So predictable

Since this is my last column of 2001, I think it would be only fair and honest of me to go over the predictions that I made at the beginning of the year and see how I did.

No, I don’t mean the “predictions” I wrote on January 4. Those were just for a laugh. I mean my real predictions. Unfortunately, I can’t provide a link to them because pranksters seem to have hacked into my web site and removed the original page. So, I will have to repeat them here now. In a testament to my sense of honesty, I can vouch that I have not tampered with them in any way in order to look more prescient than I really was. Here they are:

  • The year 2001 will be marked by a strong shift in public taste for gritty, realistic, character-driven dramas. Fantasy films will not fare well, especially during the year-end holiday season.
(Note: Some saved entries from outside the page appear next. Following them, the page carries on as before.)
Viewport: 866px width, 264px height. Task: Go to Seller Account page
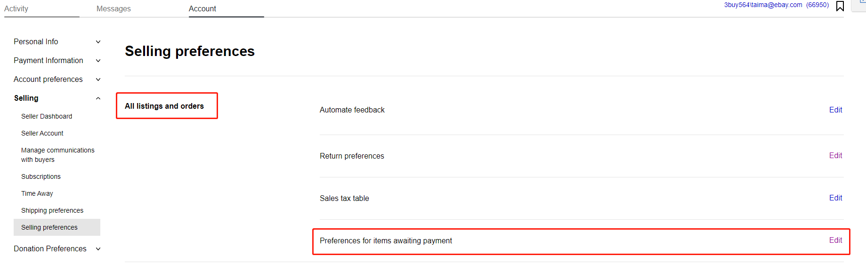click(42, 133)
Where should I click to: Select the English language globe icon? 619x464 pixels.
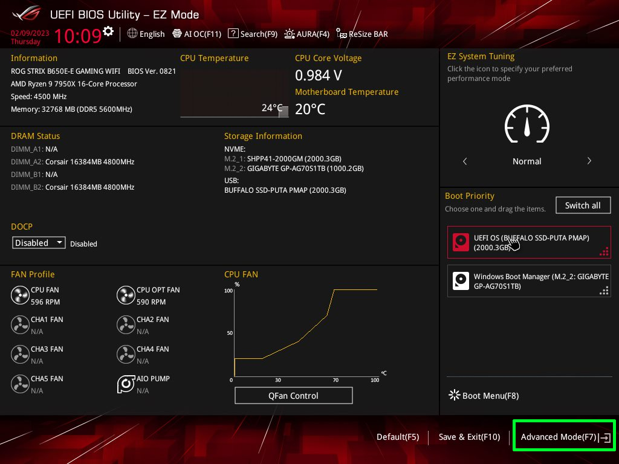[x=132, y=34]
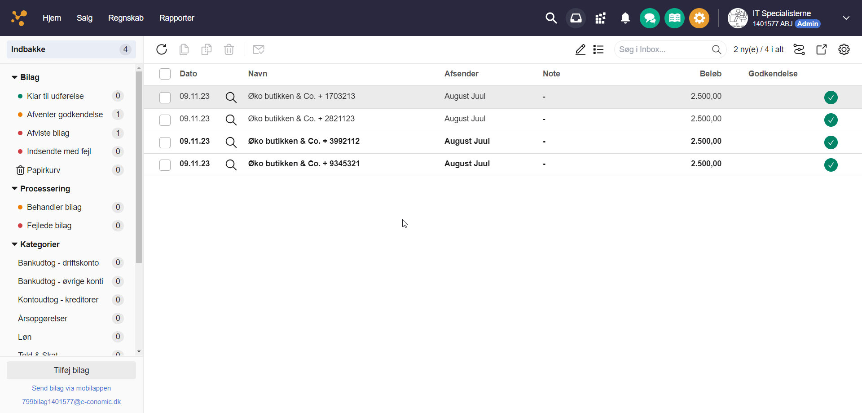Click the pencil edit icon
This screenshot has width=862, height=413.
(x=580, y=49)
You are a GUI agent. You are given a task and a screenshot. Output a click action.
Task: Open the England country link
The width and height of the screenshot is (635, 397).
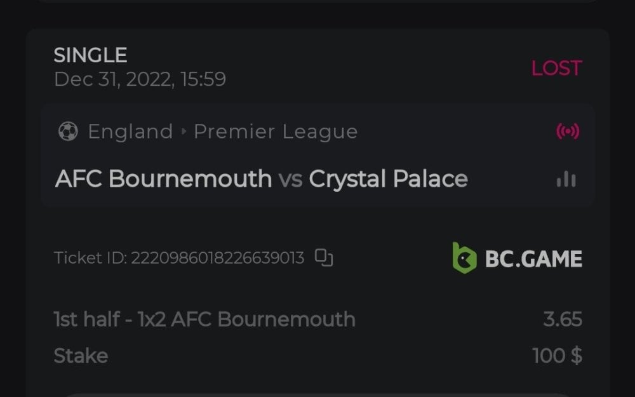[x=130, y=131]
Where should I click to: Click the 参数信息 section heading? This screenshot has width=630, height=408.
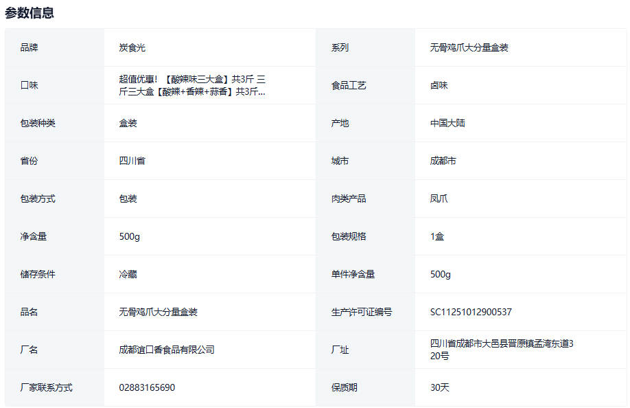point(30,12)
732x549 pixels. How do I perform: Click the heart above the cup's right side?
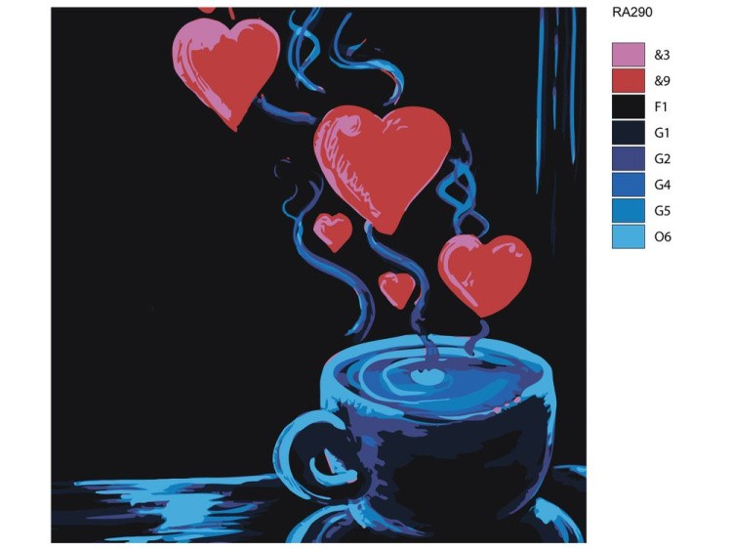click(484, 275)
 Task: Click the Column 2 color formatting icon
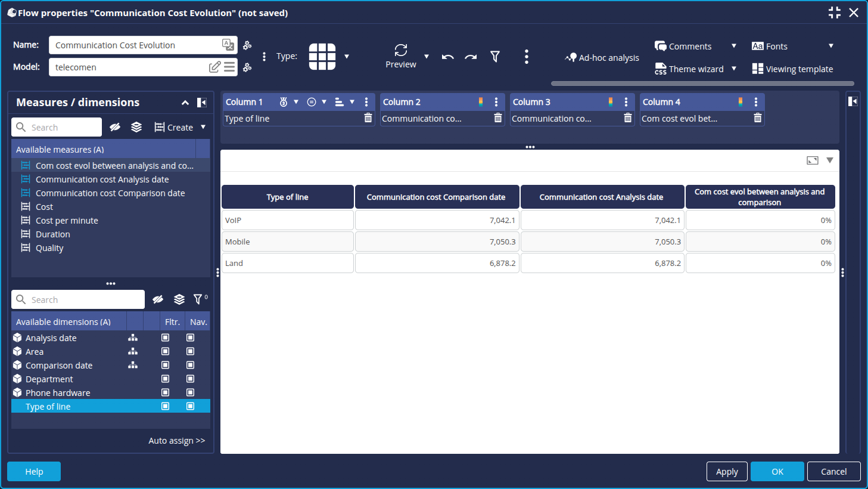pos(481,102)
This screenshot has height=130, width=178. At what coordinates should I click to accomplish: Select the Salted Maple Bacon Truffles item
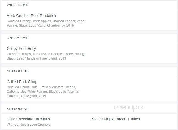tap(116, 119)

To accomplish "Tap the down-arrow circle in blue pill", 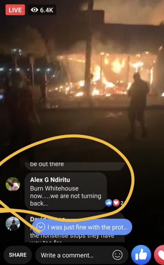I will point(41,227).
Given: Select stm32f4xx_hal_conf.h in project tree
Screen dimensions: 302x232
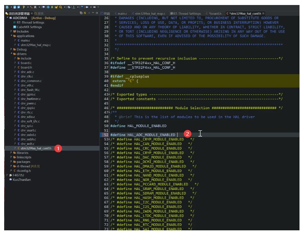Looking at the screenshot, I should (x=36, y=148).
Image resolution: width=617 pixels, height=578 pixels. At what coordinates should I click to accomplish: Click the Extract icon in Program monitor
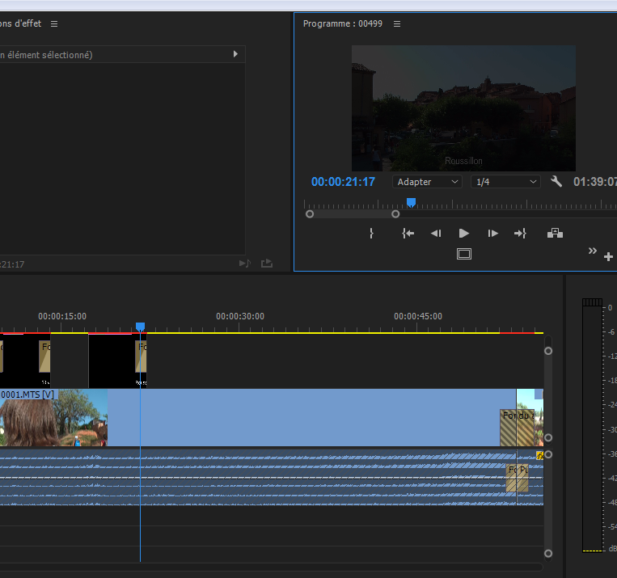click(x=555, y=234)
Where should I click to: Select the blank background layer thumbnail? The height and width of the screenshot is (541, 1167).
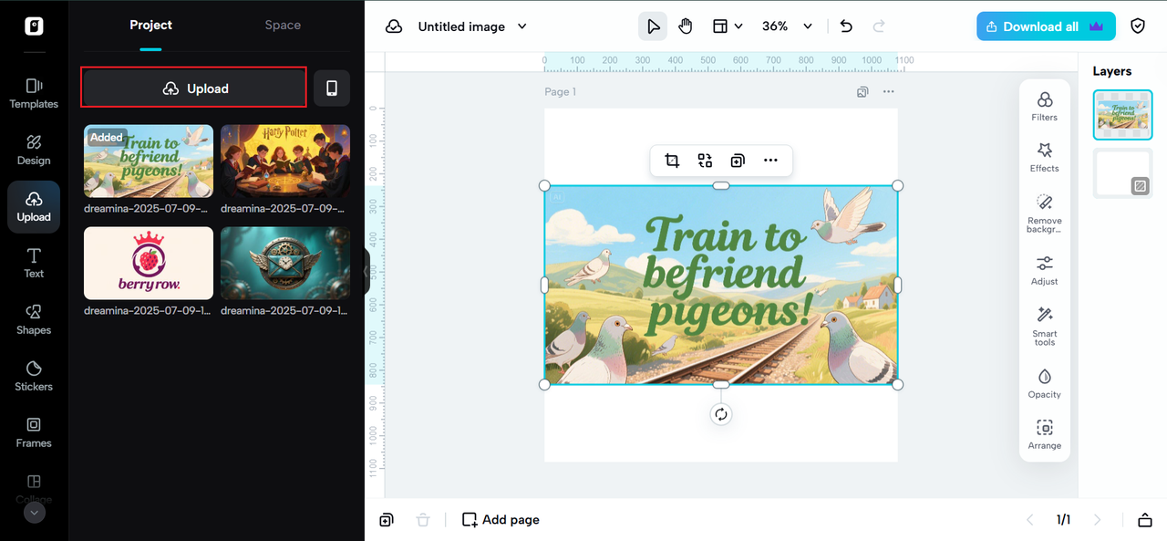[1122, 173]
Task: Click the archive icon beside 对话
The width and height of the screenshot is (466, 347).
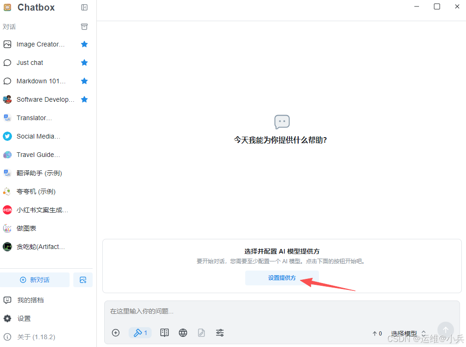Action: tap(84, 27)
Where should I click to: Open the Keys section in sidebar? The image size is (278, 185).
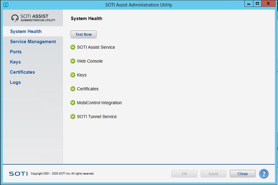click(x=15, y=62)
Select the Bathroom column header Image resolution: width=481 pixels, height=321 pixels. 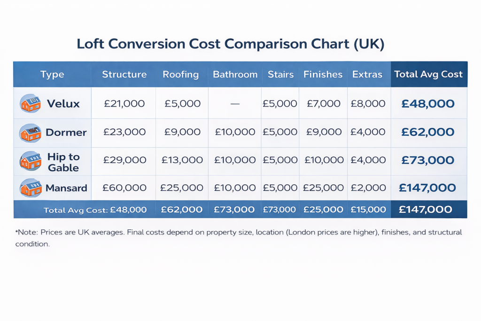point(235,74)
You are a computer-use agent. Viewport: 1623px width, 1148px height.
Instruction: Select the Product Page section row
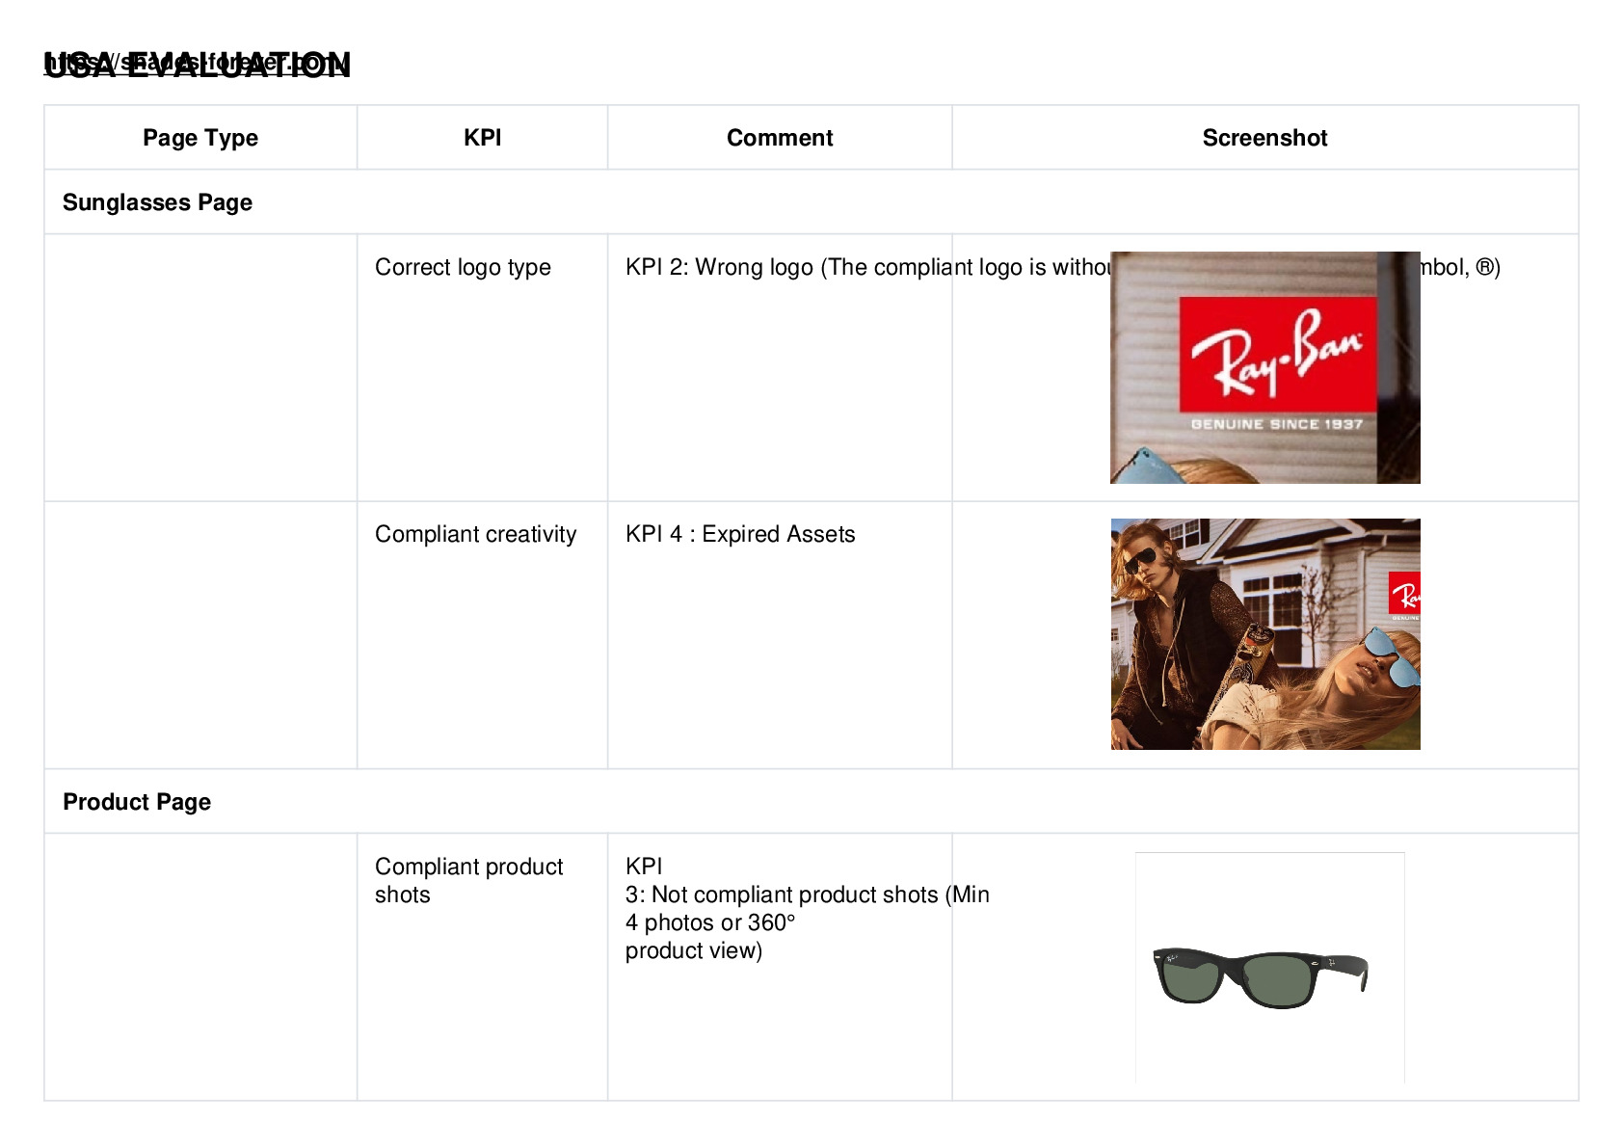811,802
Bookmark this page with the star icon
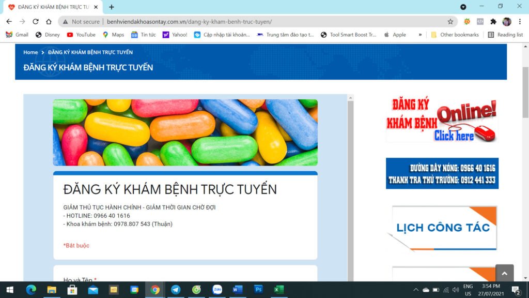The image size is (529, 298). [x=450, y=22]
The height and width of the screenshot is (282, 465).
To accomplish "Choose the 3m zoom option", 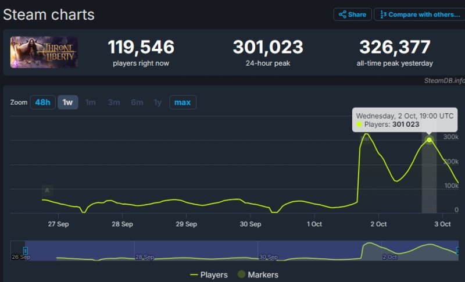I will click(x=113, y=102).
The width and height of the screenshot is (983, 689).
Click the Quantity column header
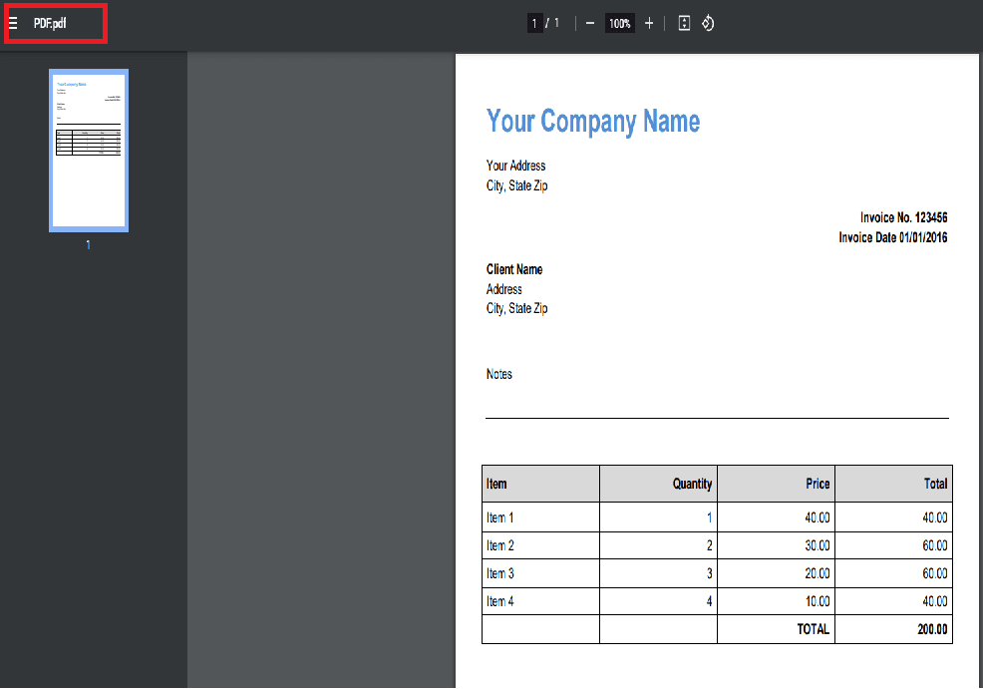(692, 484)
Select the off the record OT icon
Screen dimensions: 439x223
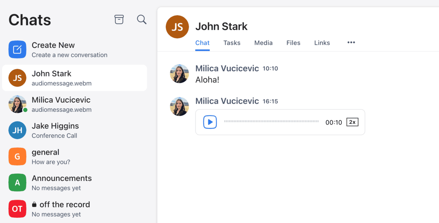[17, 209]
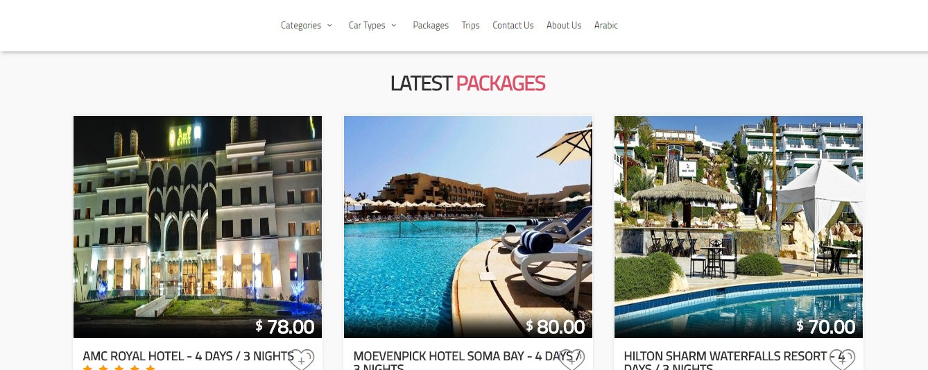
Task: Open the Trips page
Action: tap(470, 26)
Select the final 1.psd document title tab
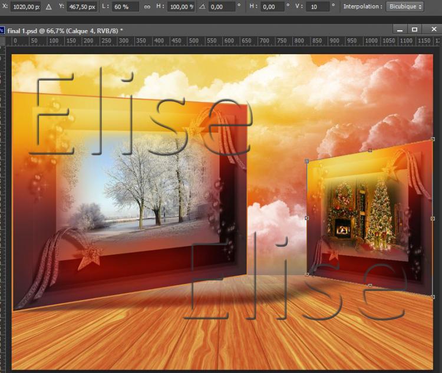The image size is (442, 373). [x=65, y=29]
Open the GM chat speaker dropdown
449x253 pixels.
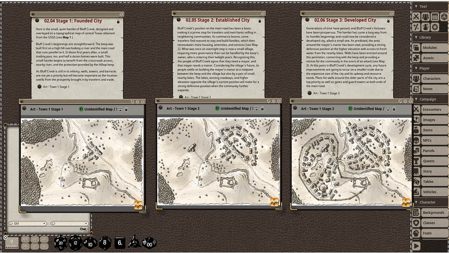tap(27, 223)
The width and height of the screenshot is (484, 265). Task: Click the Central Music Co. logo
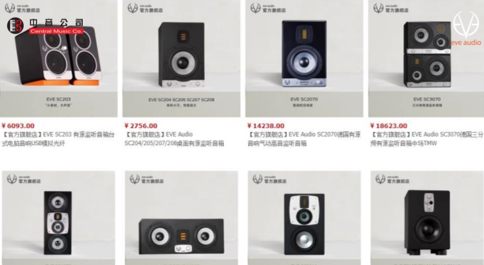click(x=45, y=26)
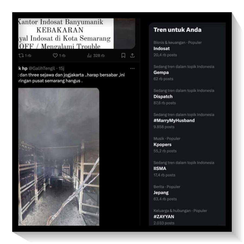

  • Disgusted by Russell Crowe’s carrying on with then-married Meg Ryan, the motion picture academy will snub the actor at the Oscars. There will also be a backlash against Julia Roberts for being so pretty and popular.

  • A blue-ribbon panel appointed to settle the 2000 presidential election once and for all, announces its unexpected finding that Bill Clinton was actually elected to an unprecedented third term on the strength of write-in votes. Consequently, Hollywood scraps most of its new projects, which were based on patriotic themes, and revives old plans for a slew of comedies about teenage boys trying to bed young women wearing wet tank-tops.

  • Because of the still-strong residual popularity of the 1999 sleeper hit, The Sixth Sense, filmmakers will continue to steer clear of movies with plot lines about people who are dead but don’t realize it.

  • In the autumn, people will flock to movie theaters, mainly out of boredom. This will be because of a totally predictable and inevitable World Series, of which the outcome is never in doubt. Most pundits will be proven correct when the Seattle Mariners take baseball’s top prize in five games.

  • The tabloids will carry endless articles about how despondent Gene Hackman is because the veteran actor is totally unable to find work.

  • Steven Soderbergh will have alienated virtually every actor he has ever worked with, and all will adamantly refuse to work with him a second time. The list will include George Clooney (Out of Sight), Julia Roberts (Erin Brockovich), and even Topher Grace (Traffic).

    So, there it is. I’ll leave it to you, my astute reader(s?), to decide just how well I did. Oh yeah, and Happy New Year!